Below are the records; collect from them each line containing the string "dialog".

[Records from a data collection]
==============================
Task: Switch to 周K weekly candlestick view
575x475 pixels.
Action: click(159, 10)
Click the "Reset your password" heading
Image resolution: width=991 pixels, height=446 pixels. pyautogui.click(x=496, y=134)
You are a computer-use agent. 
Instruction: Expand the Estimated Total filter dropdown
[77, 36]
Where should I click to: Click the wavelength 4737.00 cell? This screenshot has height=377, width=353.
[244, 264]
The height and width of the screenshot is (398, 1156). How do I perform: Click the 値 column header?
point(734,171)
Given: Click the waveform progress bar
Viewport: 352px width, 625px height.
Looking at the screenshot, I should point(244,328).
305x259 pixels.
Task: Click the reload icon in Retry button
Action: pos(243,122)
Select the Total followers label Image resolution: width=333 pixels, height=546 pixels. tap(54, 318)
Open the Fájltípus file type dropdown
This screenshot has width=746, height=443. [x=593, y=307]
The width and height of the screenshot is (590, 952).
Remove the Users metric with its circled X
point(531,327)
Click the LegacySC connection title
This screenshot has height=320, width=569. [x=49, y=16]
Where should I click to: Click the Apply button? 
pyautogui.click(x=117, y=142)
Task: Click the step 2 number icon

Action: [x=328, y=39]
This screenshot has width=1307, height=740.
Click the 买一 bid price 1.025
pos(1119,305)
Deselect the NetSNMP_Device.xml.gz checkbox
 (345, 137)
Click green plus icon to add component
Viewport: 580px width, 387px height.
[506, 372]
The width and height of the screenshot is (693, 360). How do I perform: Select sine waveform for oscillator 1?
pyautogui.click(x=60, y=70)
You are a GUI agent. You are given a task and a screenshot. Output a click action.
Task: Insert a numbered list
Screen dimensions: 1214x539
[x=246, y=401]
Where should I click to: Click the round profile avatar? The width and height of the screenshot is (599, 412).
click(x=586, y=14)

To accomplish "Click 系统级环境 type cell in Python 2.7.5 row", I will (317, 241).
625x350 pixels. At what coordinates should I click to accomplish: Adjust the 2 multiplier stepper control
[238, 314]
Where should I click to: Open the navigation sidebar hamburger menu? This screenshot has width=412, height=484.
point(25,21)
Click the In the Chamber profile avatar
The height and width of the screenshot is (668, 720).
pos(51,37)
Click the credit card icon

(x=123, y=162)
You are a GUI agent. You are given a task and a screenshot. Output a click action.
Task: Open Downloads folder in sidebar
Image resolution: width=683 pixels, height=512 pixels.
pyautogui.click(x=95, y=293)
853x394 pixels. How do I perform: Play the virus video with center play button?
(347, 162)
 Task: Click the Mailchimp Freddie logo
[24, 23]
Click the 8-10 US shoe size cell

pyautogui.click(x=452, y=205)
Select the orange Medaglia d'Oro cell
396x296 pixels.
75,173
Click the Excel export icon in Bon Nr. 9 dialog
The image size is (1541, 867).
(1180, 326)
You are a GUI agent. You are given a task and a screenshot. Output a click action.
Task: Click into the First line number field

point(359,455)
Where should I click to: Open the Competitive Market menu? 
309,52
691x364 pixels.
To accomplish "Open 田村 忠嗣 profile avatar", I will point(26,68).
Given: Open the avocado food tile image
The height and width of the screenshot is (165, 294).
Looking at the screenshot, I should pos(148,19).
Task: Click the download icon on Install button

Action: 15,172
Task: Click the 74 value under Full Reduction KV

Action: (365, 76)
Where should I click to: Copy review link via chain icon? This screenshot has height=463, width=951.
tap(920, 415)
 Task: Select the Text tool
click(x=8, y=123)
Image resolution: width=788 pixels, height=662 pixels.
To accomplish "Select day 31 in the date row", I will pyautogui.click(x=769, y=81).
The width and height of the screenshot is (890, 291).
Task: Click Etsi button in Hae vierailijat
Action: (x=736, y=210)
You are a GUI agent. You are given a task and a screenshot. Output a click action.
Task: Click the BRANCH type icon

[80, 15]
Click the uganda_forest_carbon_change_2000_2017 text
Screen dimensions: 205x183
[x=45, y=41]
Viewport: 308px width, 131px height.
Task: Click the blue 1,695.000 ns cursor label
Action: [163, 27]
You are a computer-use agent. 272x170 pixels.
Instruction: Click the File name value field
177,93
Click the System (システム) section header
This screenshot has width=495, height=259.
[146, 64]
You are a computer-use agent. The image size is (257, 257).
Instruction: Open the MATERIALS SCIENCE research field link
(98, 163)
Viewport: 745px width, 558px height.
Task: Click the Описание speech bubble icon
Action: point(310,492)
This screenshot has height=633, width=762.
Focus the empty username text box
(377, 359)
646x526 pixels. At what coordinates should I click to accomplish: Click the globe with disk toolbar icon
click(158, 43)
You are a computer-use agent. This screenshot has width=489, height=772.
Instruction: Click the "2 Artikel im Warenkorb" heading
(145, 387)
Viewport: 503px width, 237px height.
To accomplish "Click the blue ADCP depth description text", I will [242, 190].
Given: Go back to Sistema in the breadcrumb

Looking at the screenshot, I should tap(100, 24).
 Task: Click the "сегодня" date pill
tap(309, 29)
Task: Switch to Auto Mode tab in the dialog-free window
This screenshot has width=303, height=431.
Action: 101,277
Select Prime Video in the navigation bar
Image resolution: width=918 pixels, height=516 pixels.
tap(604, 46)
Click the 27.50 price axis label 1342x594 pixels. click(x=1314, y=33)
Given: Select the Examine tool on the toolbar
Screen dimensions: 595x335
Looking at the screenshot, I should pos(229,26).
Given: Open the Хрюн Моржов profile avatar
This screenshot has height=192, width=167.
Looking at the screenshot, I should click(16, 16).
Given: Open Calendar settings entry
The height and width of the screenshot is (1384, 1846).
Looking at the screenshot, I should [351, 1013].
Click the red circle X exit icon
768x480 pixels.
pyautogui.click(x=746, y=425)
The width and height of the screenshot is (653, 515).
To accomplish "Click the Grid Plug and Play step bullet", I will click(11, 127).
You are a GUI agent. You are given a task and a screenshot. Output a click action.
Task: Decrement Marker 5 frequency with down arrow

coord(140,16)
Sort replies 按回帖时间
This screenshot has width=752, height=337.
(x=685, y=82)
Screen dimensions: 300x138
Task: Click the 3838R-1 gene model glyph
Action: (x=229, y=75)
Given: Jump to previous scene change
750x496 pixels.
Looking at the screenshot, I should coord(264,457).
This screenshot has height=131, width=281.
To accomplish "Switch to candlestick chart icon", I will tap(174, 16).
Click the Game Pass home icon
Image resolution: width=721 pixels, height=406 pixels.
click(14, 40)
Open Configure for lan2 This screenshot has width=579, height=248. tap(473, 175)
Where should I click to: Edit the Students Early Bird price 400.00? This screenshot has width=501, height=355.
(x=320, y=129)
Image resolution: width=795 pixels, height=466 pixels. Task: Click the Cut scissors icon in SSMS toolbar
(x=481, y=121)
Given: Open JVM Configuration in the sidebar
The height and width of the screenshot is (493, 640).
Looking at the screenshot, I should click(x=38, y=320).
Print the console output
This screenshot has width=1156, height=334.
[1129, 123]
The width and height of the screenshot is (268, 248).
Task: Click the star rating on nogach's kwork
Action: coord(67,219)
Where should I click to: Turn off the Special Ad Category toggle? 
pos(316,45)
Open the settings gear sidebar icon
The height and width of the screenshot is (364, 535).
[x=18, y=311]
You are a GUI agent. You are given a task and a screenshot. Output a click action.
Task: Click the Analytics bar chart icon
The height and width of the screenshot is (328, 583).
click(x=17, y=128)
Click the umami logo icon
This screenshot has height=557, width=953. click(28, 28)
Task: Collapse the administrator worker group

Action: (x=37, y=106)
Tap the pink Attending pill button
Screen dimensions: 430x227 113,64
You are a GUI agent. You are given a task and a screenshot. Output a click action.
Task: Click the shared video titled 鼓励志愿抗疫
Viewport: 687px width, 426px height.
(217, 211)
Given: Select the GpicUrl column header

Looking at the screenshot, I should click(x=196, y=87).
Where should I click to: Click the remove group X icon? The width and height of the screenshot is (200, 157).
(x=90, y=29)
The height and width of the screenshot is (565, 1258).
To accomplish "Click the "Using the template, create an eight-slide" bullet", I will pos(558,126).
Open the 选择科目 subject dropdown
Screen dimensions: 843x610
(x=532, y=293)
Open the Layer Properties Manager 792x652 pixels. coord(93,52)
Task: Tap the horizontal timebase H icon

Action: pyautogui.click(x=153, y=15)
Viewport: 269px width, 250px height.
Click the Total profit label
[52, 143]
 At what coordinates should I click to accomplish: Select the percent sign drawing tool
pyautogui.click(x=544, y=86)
==============================
> Response to this exercise:
Click the Excel export icon in Bon Nr. 9 dialog
Task: Switch to Auto Mode tab in the dialog-free window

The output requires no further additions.